I cannot begin to imagine the pressure the crews, and passengers, were under when they released from the tow plane. Aviation is full of challenges but I don’t think you could face a greater challenge than the crews who wore the Silver Wings with the letter “G.”
Now what about the airplane itself? There were around 14,000 of the CG4A Gliders produced by a number of different companies in the US and the specifications were as follows:
Wing Span— 83 feet, 8 inches
Length (Overall)—48 feet, 3-3/4 inches
Height—12 feet, 7-7/16 inches
Weight, design— 3,750 pounds
Gross Weight, design—7,500 pounds
Wing Chord—10 feet, 6 inches
The Americans were not the only ones to employ this asset. The Germans led the way followed by the Russians, USA, and Britain. The British manufactured a glider called the Airspeed Horsa. This was manufactured in Britain by Airspeed LTD, and was named the Horsa after a 5th century German mercenary.

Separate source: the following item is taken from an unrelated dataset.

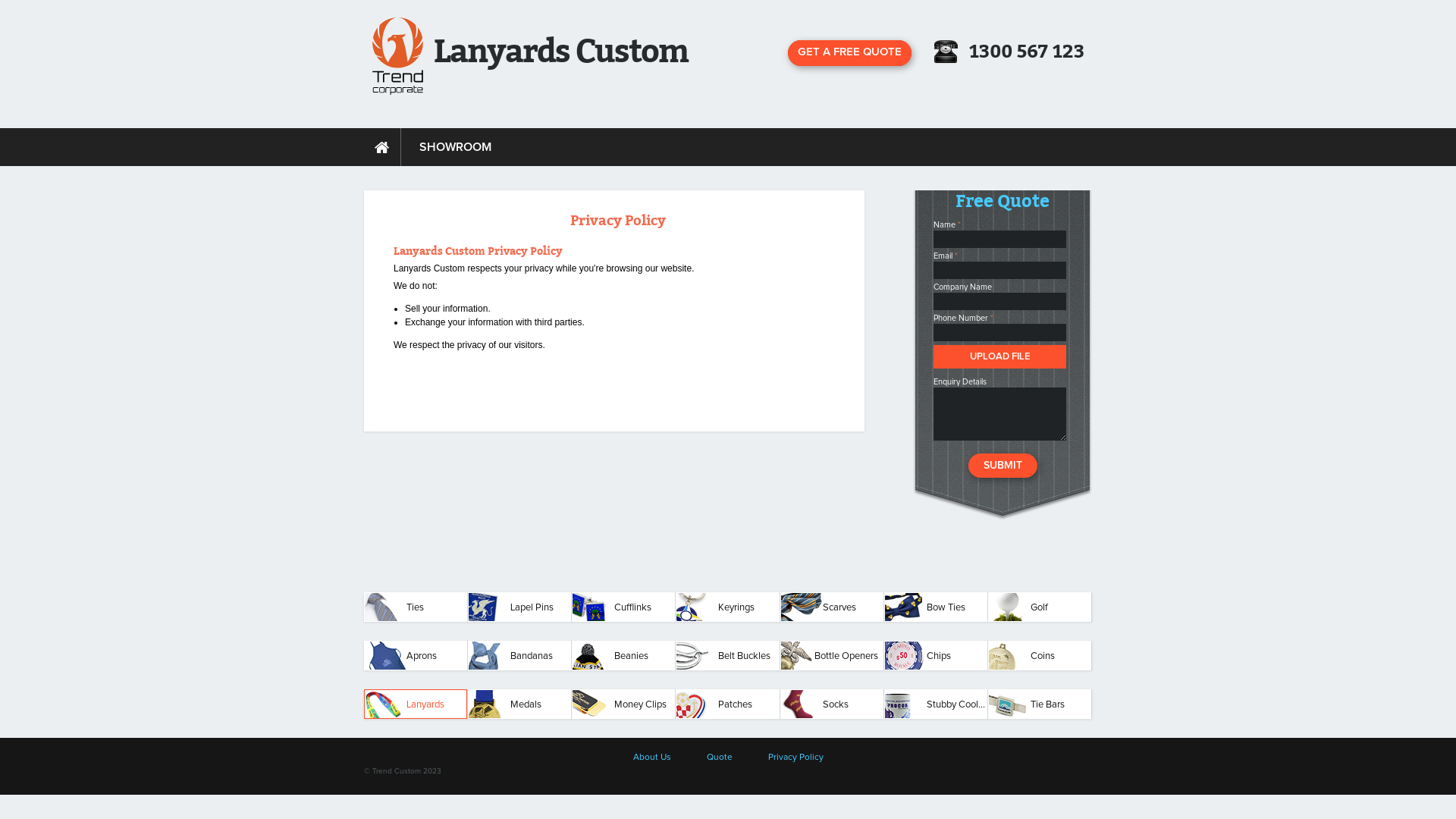 This screenshot has height=819, width=1456. What do you see at coordinates (999, 356) in the screenshot?
I see `'UPLOAD FILE'` at bounding box center [999, 356].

The specifications for the Horsa are as follows:
Length—67 ft (20.4 m)
Wingspan—88 ft (26.8 m)
Height—21 ft (6.4 m)
Wing area—1,148 ft² (106.7 m²)
Empty—7,500 lb (3,400 kg)
Loaded—15,250 lb (6,920 kg)
Towing speed—127 mph (204 km/h)
Gliding speed—100 mph (160 km/h)
There is a lot of information out there on the Gliders used in WWII and I encourage you to take some time to look around and reacquaint yourself with the facts. I have a video that has some very valuable footage on the Glider program but it will take you an hour to view it all; however, it is well worth your time.

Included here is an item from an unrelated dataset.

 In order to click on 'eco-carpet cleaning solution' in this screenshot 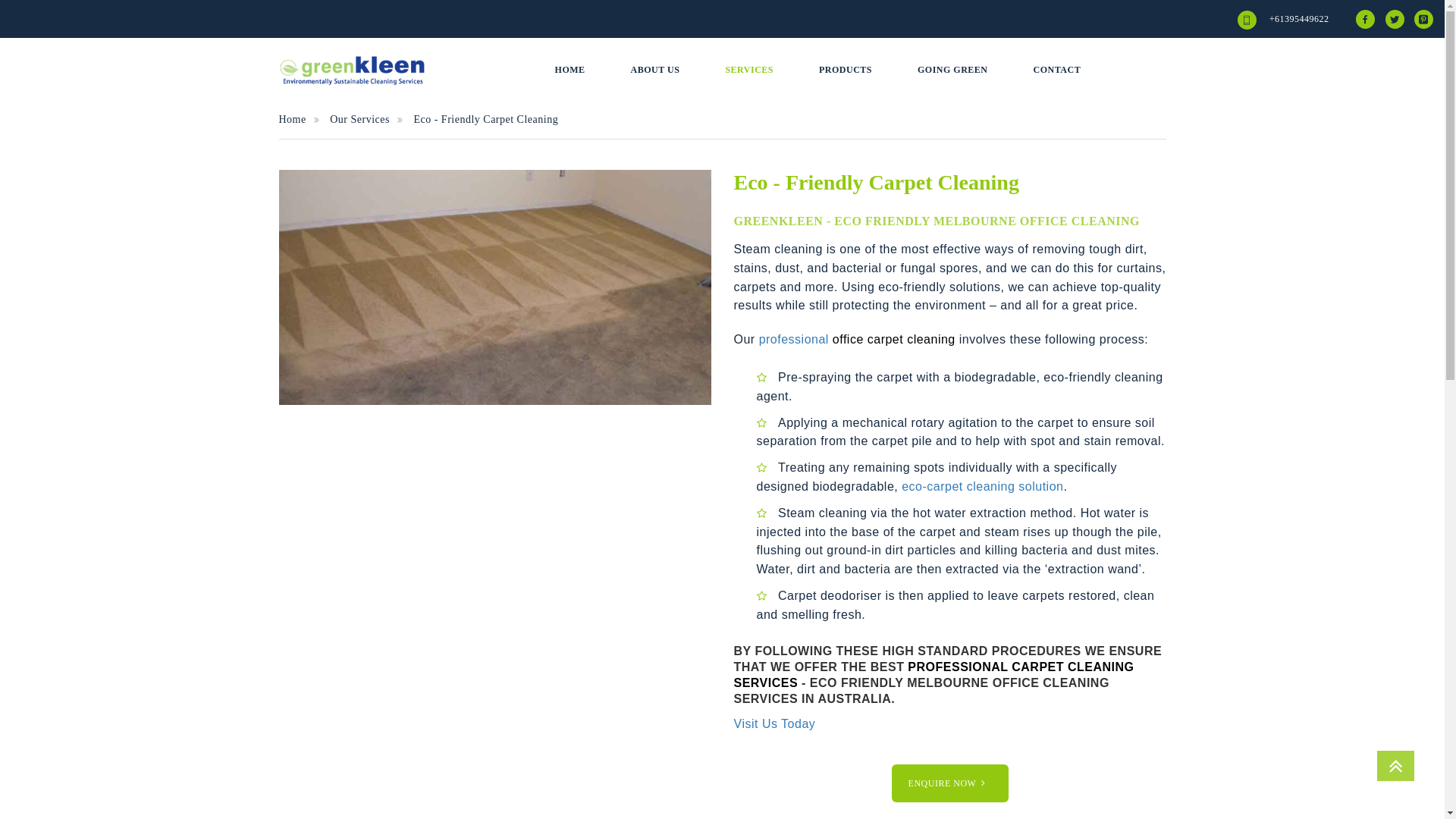, I will do `click(982, 486)`.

Have a good weekend, enjoy your time with friends and family, and please remember that we all need to focus on time management—life is short.
May 2, 2014
P.S.-Although most of the gliders used at Normandy were lost many were recovered and the recovery method was a real adventure for all concerned.
Glider Pulled Into the Air from a Standing Start
A glider snatch was accomplished by a C-47 tow plane flying just above ground level with a hook trailing behind from a cable that played out from a revolving drum in its fuselage. The hook snagged a glider towrope suspended between two vertical poles sweeping it airborne behind the tow plane from a dead standstill to 120 mph in a matter of 7 seconds.